-- Begin MATERIAL FOR THIS EXERCISE --

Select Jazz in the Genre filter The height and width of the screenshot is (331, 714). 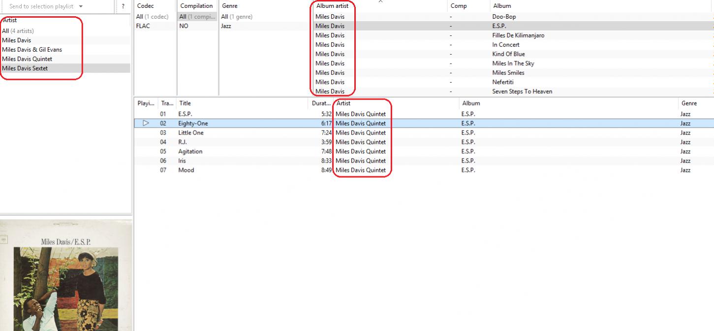tap(226, 26)
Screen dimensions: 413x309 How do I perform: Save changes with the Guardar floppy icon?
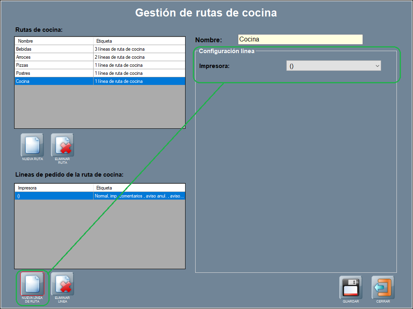350,287
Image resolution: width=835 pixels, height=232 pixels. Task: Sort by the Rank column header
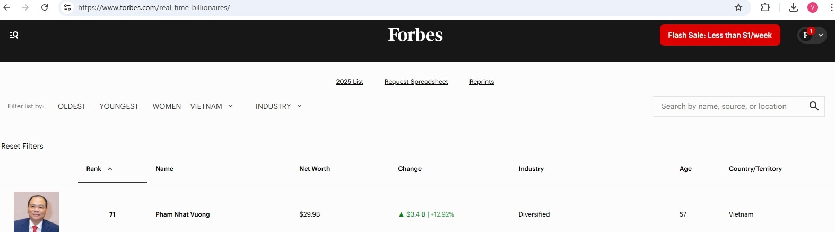point(99,169)
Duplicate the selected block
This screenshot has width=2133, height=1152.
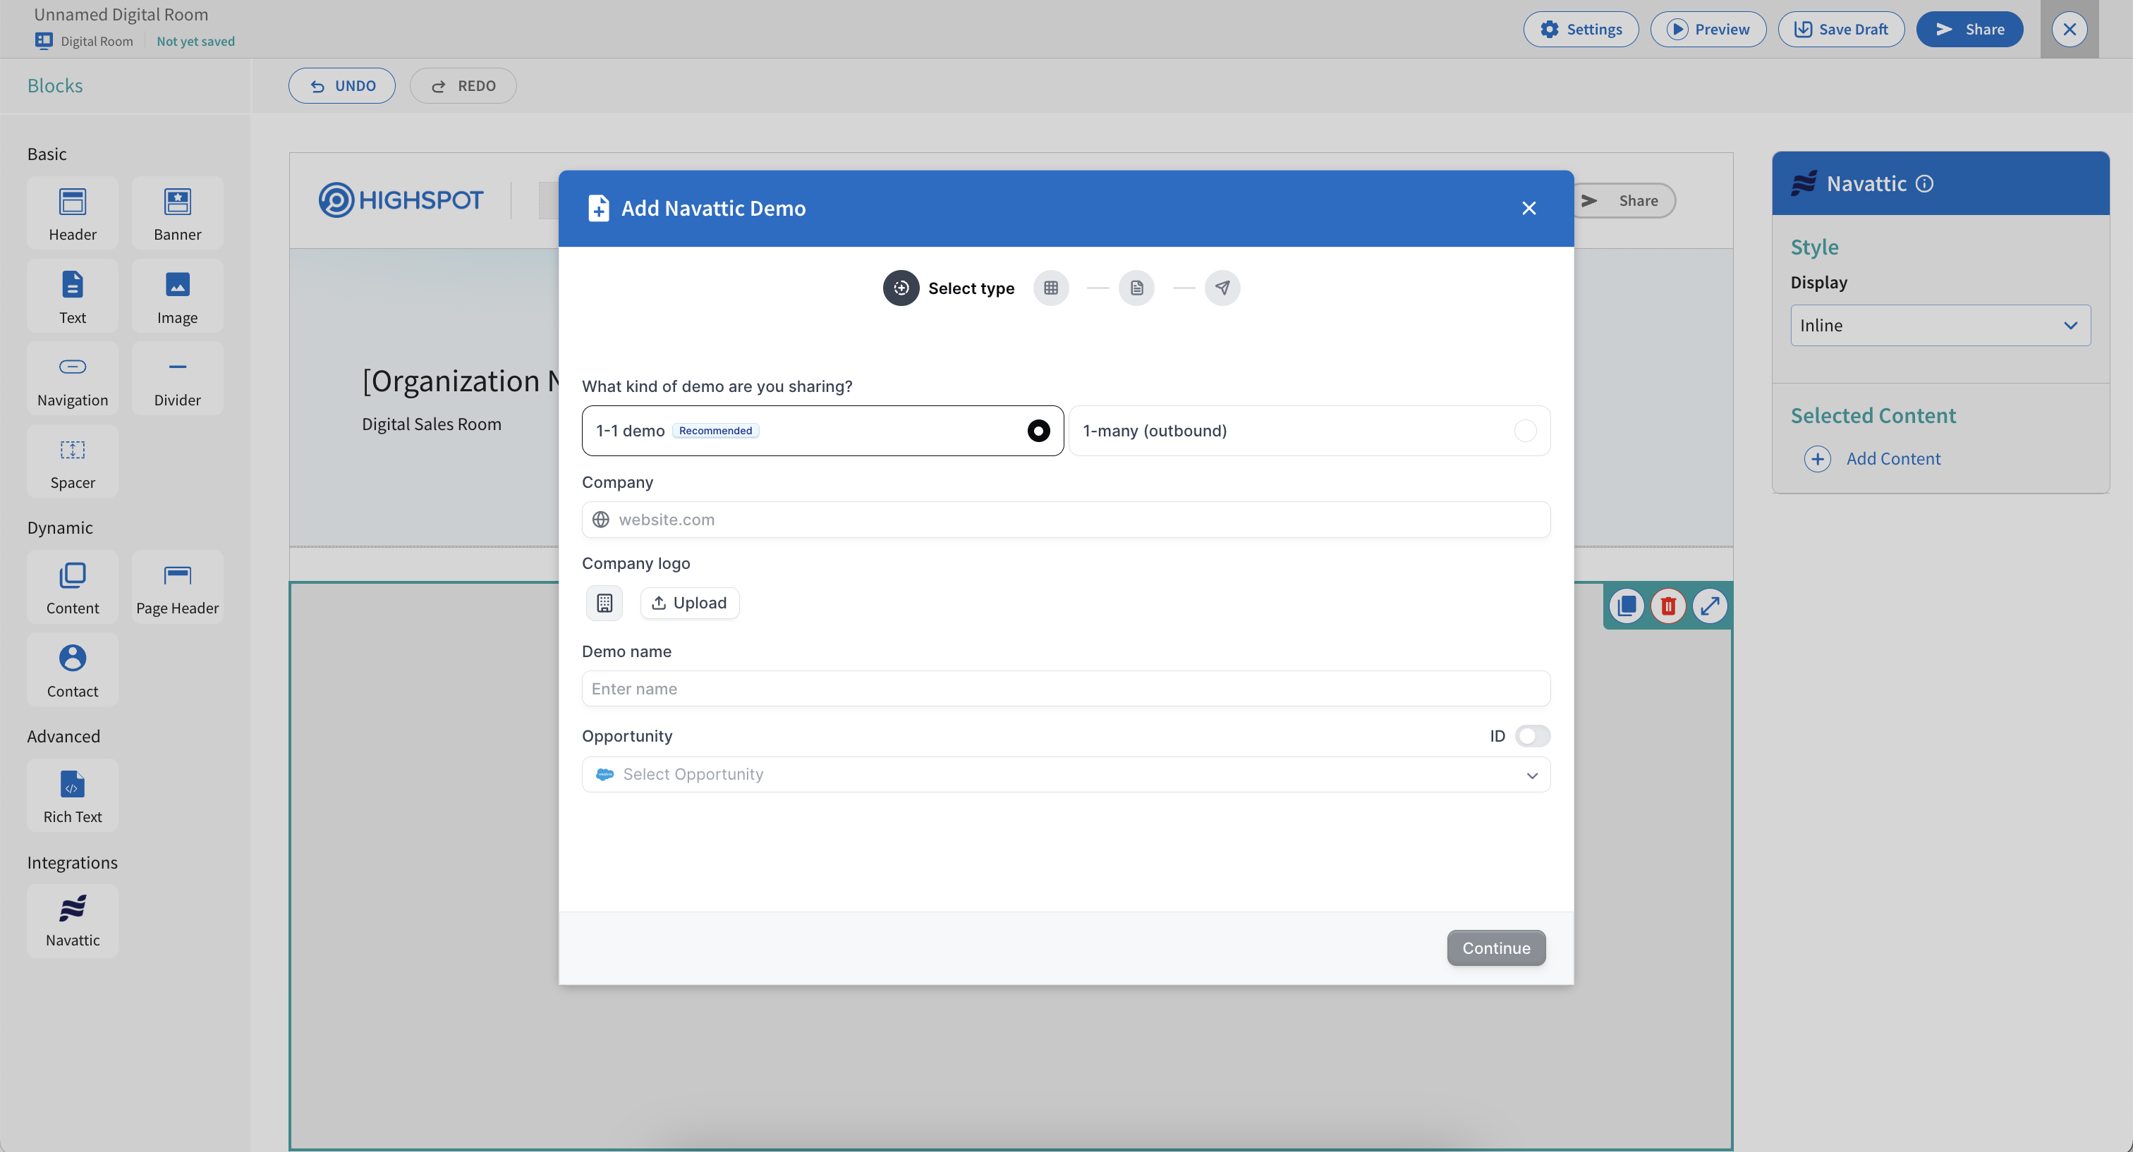pyautogui.click(x=1625, y=605)
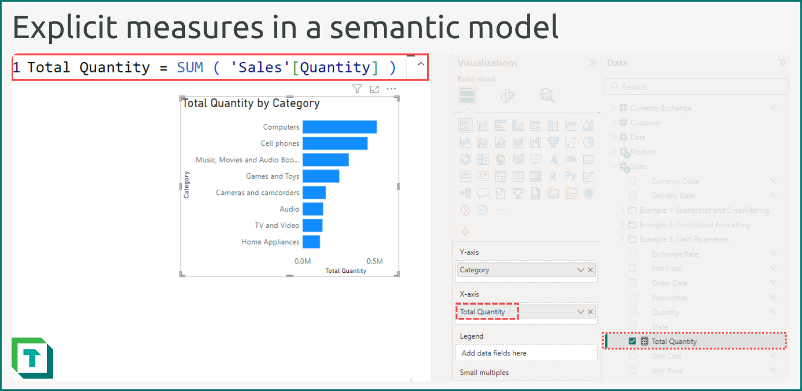Select the line chart visual icon

tap(571, 124)
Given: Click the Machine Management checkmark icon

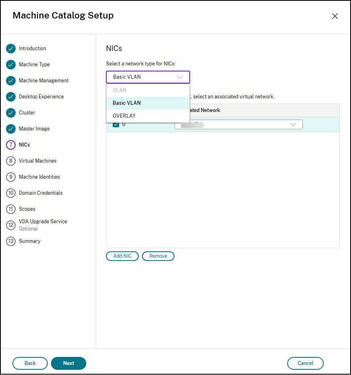Looking at the screenshot, I should [x=10, y=80].
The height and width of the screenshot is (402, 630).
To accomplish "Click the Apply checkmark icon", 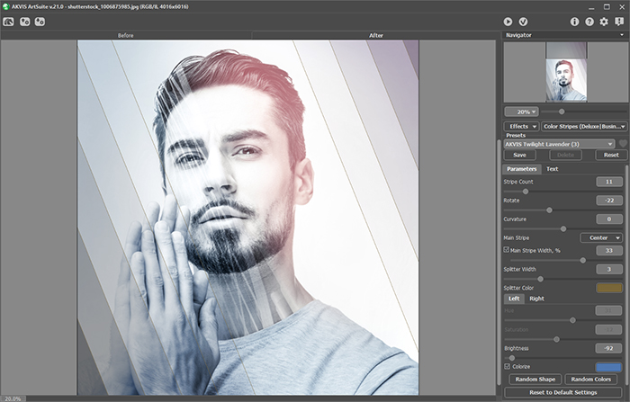I will point(523,21).
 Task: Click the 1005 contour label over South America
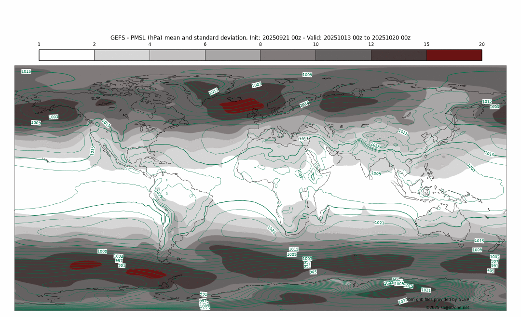coord(159,194)
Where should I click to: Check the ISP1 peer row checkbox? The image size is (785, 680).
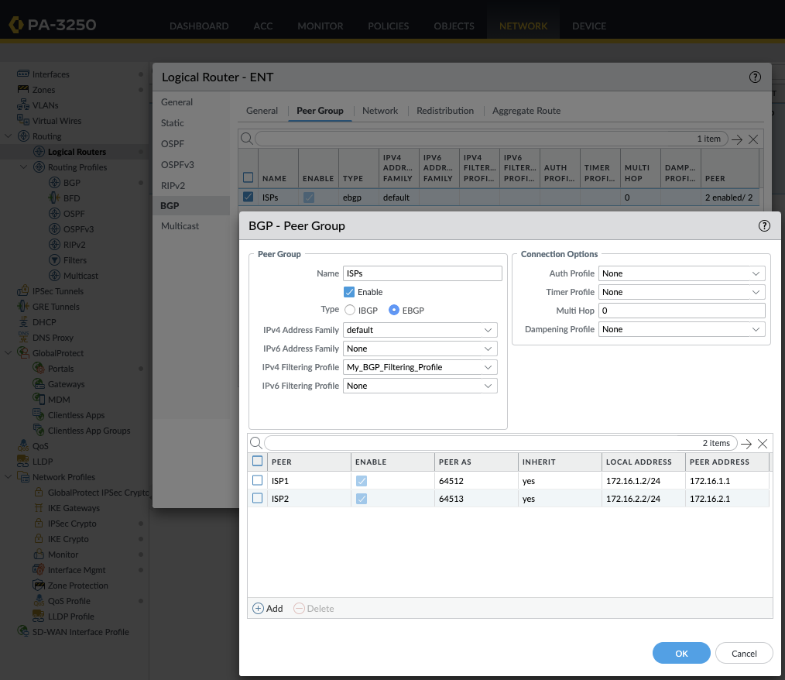258,481
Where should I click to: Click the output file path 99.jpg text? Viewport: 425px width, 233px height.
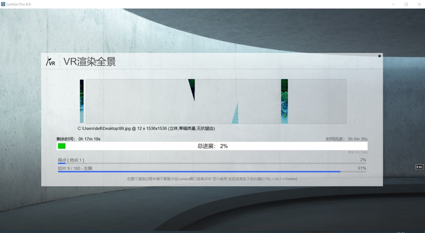click(146, 129)
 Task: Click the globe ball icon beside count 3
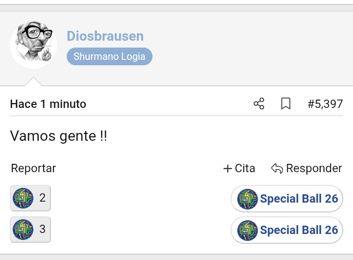click(23, 230)
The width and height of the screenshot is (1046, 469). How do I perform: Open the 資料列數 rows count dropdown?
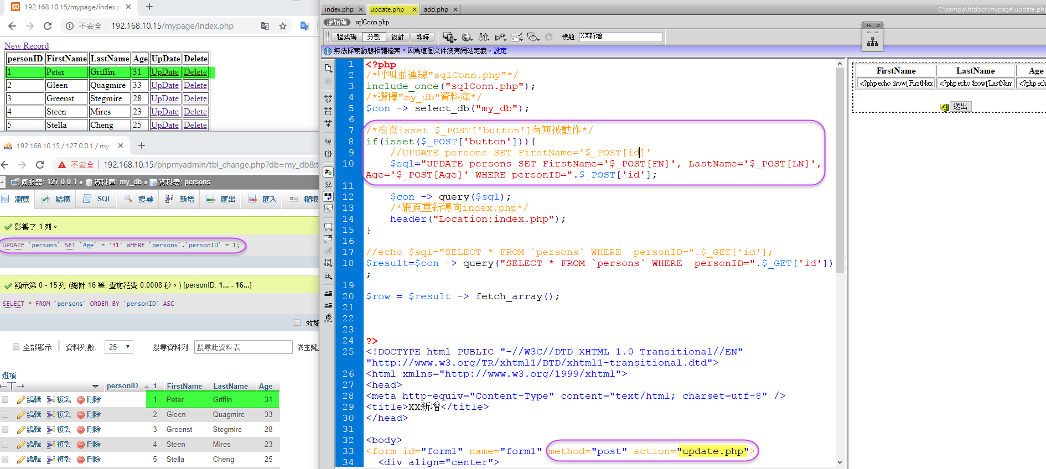[x=119, y=347]
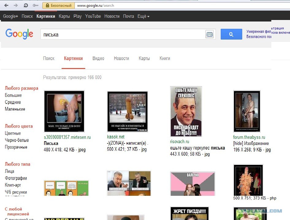Click the Google logo
This screenshot has width=290, height=220.
tap(19, 34)
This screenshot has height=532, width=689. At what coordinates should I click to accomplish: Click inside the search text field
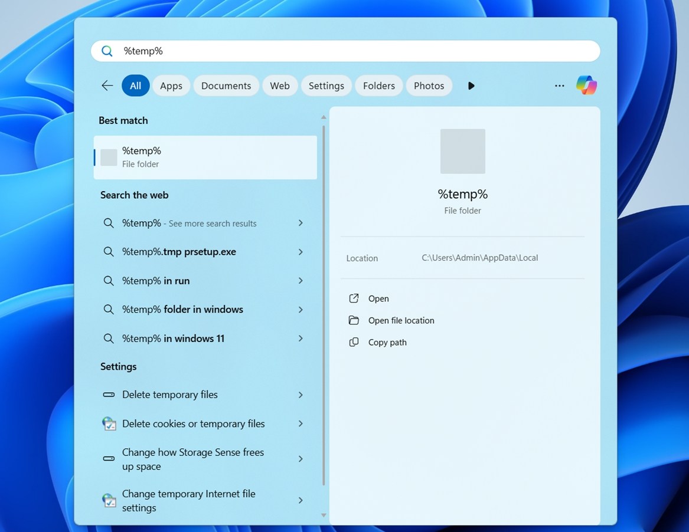point(354,51)
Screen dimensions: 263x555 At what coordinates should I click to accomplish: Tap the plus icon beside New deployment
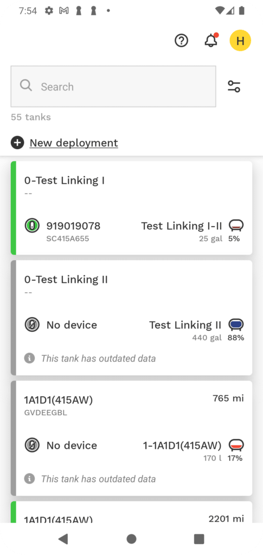pyautogui.click(x=17, y=143)
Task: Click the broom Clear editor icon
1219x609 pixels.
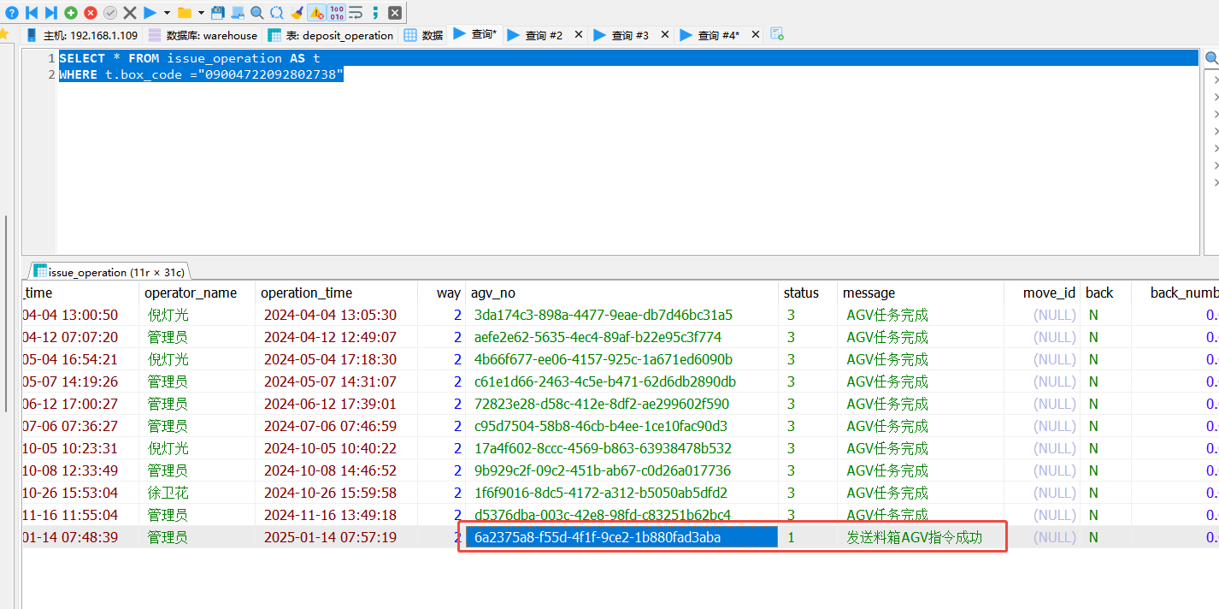Action: [x=297, y=13]
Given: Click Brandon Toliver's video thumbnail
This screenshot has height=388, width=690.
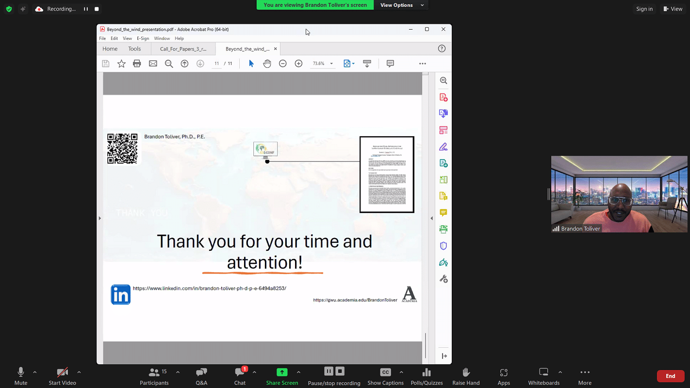Looking at the screenshot, I should click(x=619, y=194).
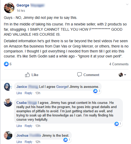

-- End MATERIAL FOR THIS EXERCISE --

(GIVEN TASK):
Copy out, word for word, everything from the line containing "Given: Click Brandon" down to the end of the items, omitting the pictures.

(FINISHED ANSWER):
Given: Click Brandon Toliver's video thumbnail
This screenshot has height=388, width=690.
Looking at the screenshot, I should click(x=619, y=194).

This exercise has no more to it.